Janet Warren, also known as Elaine Morey, was an actress in the United States during the 1940s and 50s. She attended schools in the Los Angeles metropolitan area, including an acting school she started attending since the age of 13. After spending her late teen years as a drama coach for other child actors, she signed a contract with Universal Pictures in 1940 and began appearing in films, frequently in Abbott and Costello comedies, horror films, and teenage musicals.

==Career==
During her childhood, Warren attended Hollywood High School and Alexander Hamilton High School. She was also enrolled in a child acting school from the age of 13, with Jane Withers as one of her classmates. The school would also have a play written by the principal for Warren in particular that she acted in. Later living in Santa Ana, California in her late teens, she worked as a drama coach and ran a class for children that worked in theatre. She also performed at the Little Theatre in Los Angeles, California.

Warren was cast in the film Buck Privates in December 1940. The casting occurred after approaching studio executives to ask for a role for one of her students, but was offered a role herself instead. She was also signed to a long-term contract for several future films. After appearing in several minor roles in early 1941, she was cast in a major female role in Moonlight in Hawaii. Her impressive performance resulted in her contract being renewed in June 1941.

==Filmography==
- Buck Privates (1941)
- Hello, Sucker (1941) as Receptionist
- Cracked Nuts (1941)
- Sing Another Chorus (1941)
- Keep 'Em Flying (1941)
- Moonlight in Hawaii (1941) as Doris
- Too Many Blondes (1941) as Sophie Deltz
- Double Date (1941) as Schoolgirl
- Law of the Range (1941) as Virginia O'Brien
- The Flame of New Orleans (1941)
- It Started with Eve (1941)
- Pardon My Sarong (1942)
- Broadway (1942) as Ruby
- Wild Horse Phantom (1944) as Marian Garnet
- The Jade Mask (1945) as Jean Kent
- The Shanghai Cobra (1945) as Record Machine Operator
- Winter Wonderland (1947)
- The Twonky (1953) as Carolyn West

==Personal life==
Warren married drama coach Robert W. Major.
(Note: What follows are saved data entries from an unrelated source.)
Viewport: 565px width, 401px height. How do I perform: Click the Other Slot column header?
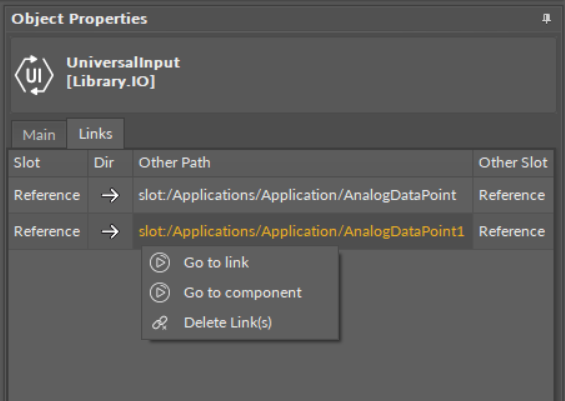(x=513, y=163)
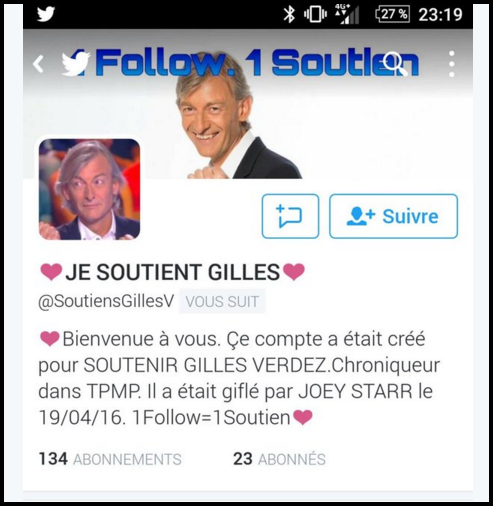Tap the JE SOUTIENT GILLES display name

click(x=172, y=272)
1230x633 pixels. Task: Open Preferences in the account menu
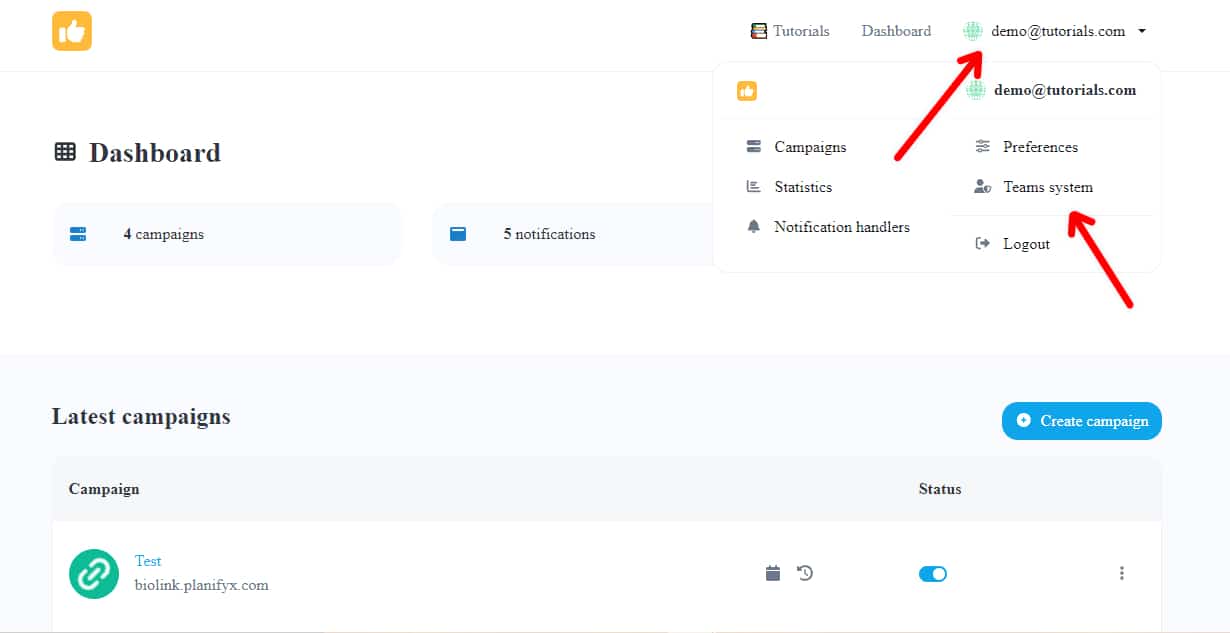click(x=1040, y=147)
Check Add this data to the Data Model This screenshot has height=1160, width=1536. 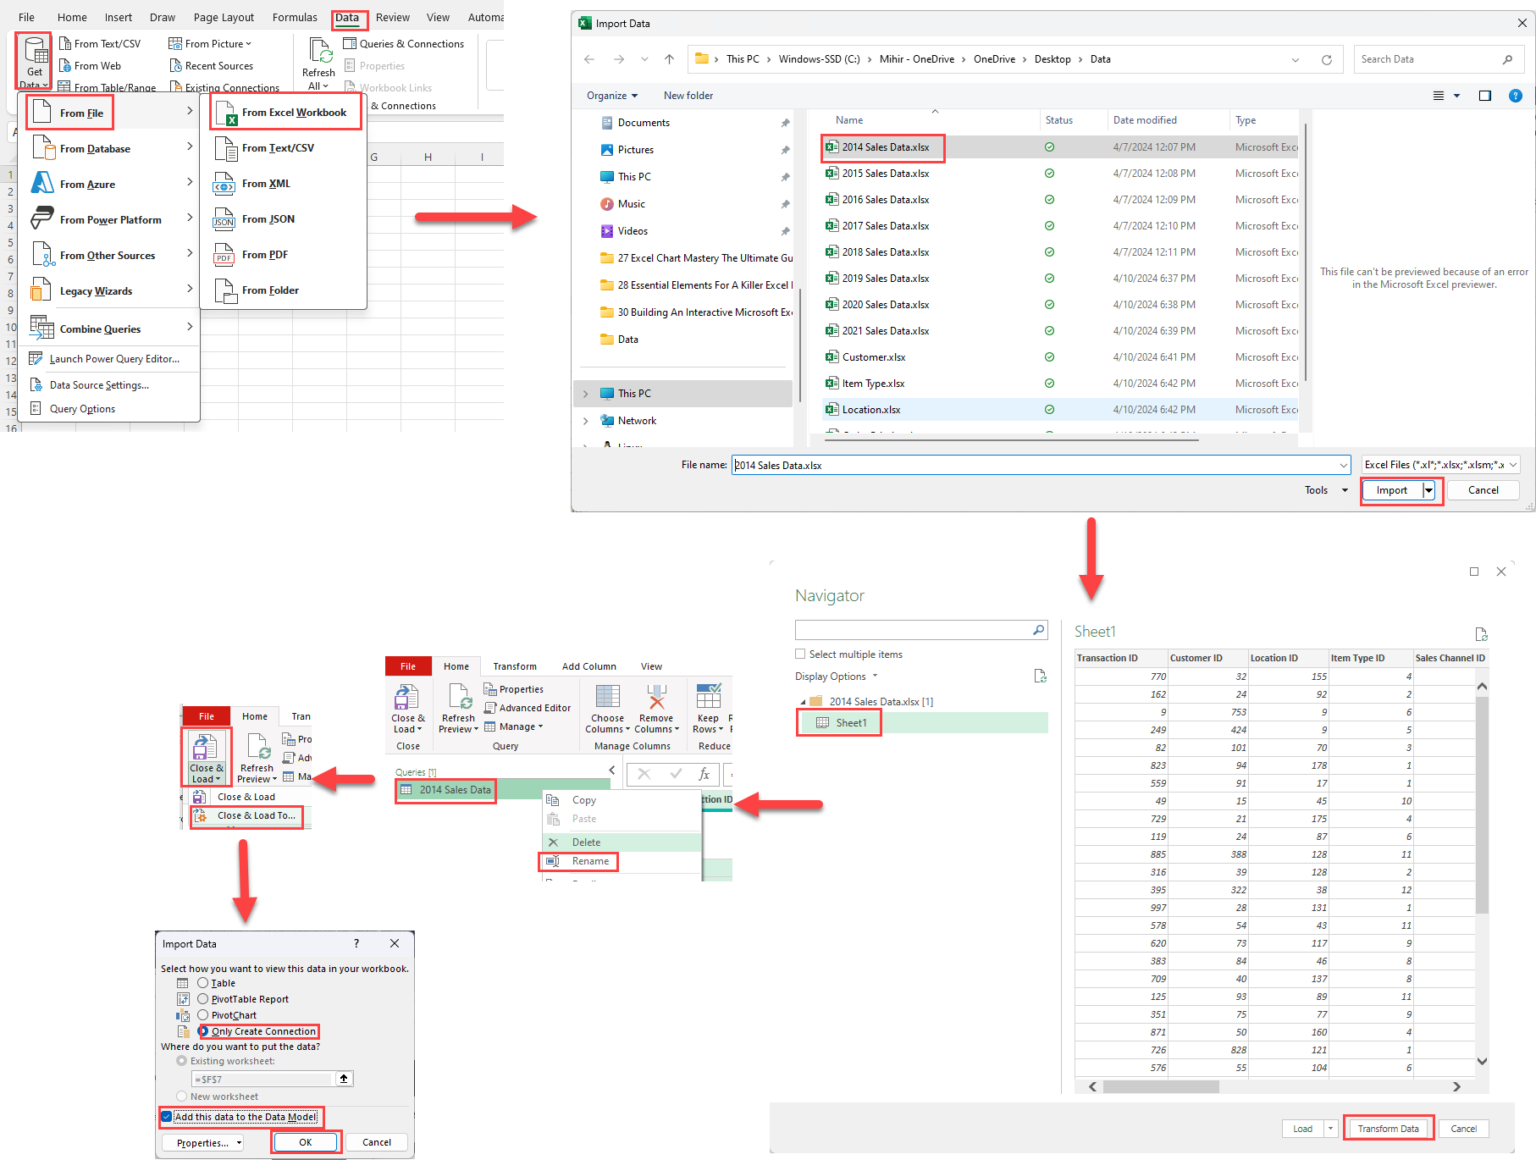click(x=165, y=1117)
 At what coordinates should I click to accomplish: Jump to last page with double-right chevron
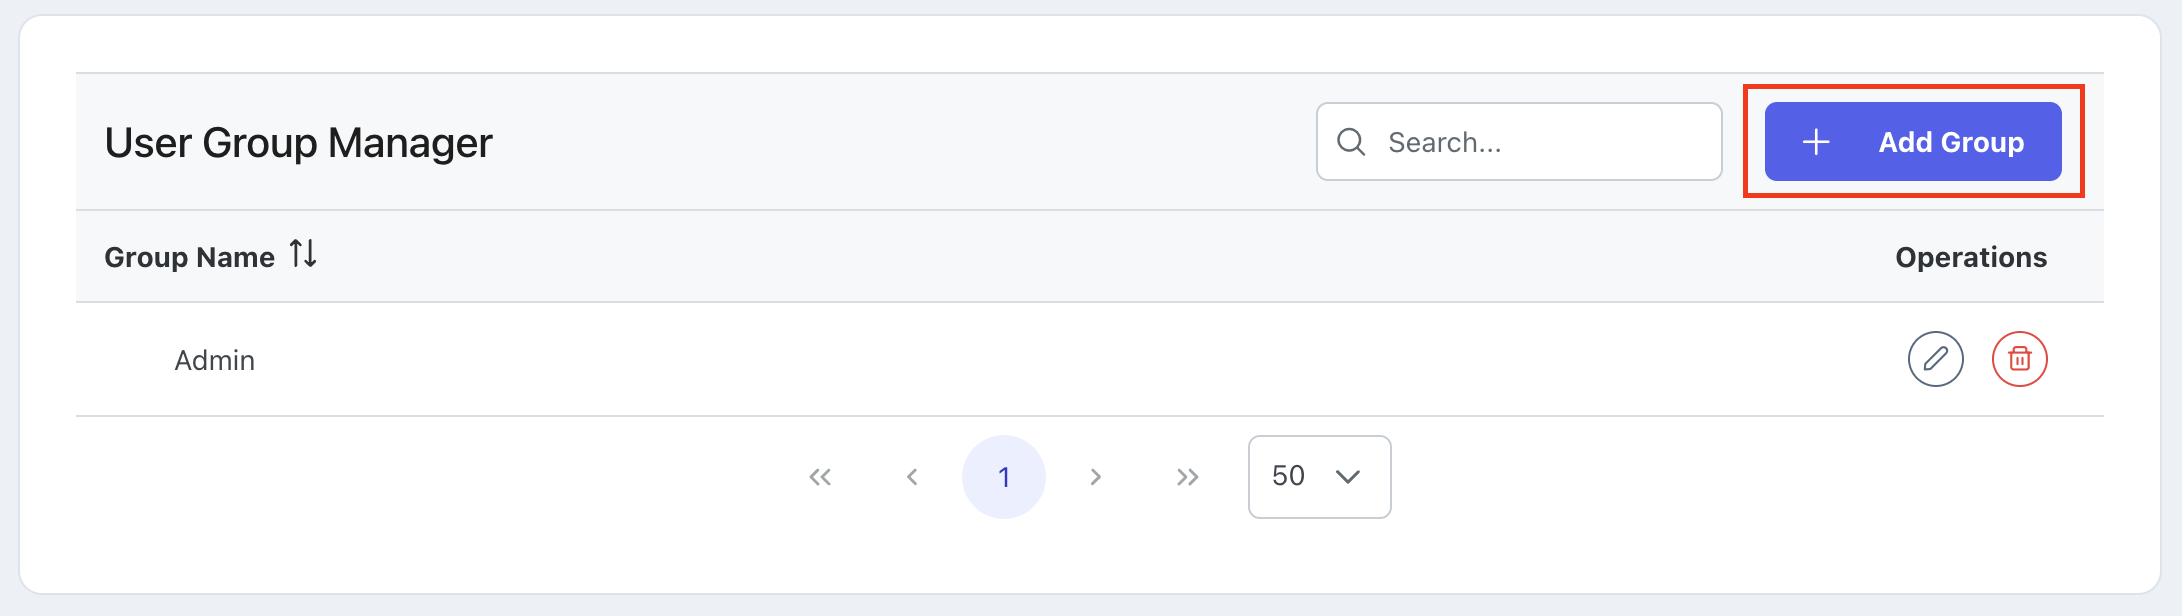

In September 1943, she disappeared and was reported missing by her husband, with only a note reading "I'm going away; goodbye forever" left behind. By the following year, she had filed for divorce from Major, charging him with "extreme cruelty". The divorce was finalized in December 1944.

Warren married again, in 1949, to Barton Yarborough, a union that lasted until his death in 1951.